In SharePoint 2010, you can control the content crawl rate at the search service application level by using Crawler Impact Rules. By default, the number of simultaneous requests changes dynamically based on the server hardware and utilization. Crawler impact rules are often used to throttle the request rate for external websites. You can manage crawler impact rules in Central Administration > Search Service Application > Crawler Impact Rules.

Let’s watch the Filtering Threads and Idle Threads from the OSS Search Gatherer category in Performance Monitor during a content crawl before any crawler impact rules are defined.

In my development VM, I see that the number of filtering threads stays at around 20 and the number of idle threads around 12 for the duration of the crawl which means that an average of 8 threads are being used by the gatherer process.

Next, let’s create a new crawler impact rule to limit the number of simultaneous requests to 2 using the * site name wildcard to apply the rule to all sites.

If we keep an eye on the performance counters this time, we can see that now the difference between the number of filtering and idle threads during a crawl equals to 2 (11 filtering threads and 9 idle threads in the example below).
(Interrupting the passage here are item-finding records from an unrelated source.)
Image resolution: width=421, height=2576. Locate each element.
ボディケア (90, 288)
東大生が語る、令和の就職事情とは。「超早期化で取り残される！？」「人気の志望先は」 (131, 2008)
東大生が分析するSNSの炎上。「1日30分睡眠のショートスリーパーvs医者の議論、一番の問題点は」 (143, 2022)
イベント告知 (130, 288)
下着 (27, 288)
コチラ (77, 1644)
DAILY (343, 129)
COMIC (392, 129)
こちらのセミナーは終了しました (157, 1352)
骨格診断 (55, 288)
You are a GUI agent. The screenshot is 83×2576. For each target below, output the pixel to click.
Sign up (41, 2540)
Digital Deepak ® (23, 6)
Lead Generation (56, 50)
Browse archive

The performance counters confirmed that our new crawler impact rule is working. Be careful when you delete a crawler impact rule though! I’ve seen it a number of times in different SharePoint farms that SharePoint remembers and keeps using the last deleted crawler impact rule. I verified it by monitoring the performance counters – the deleted crawler impact rule remains in effect until the the SharePoint Server Search 14 service is restarted (or a new rule is added that overrides the deleted rule settings). So remember – restart the SharePoint Server Search 14 windows service after deleting a crawler impact rule!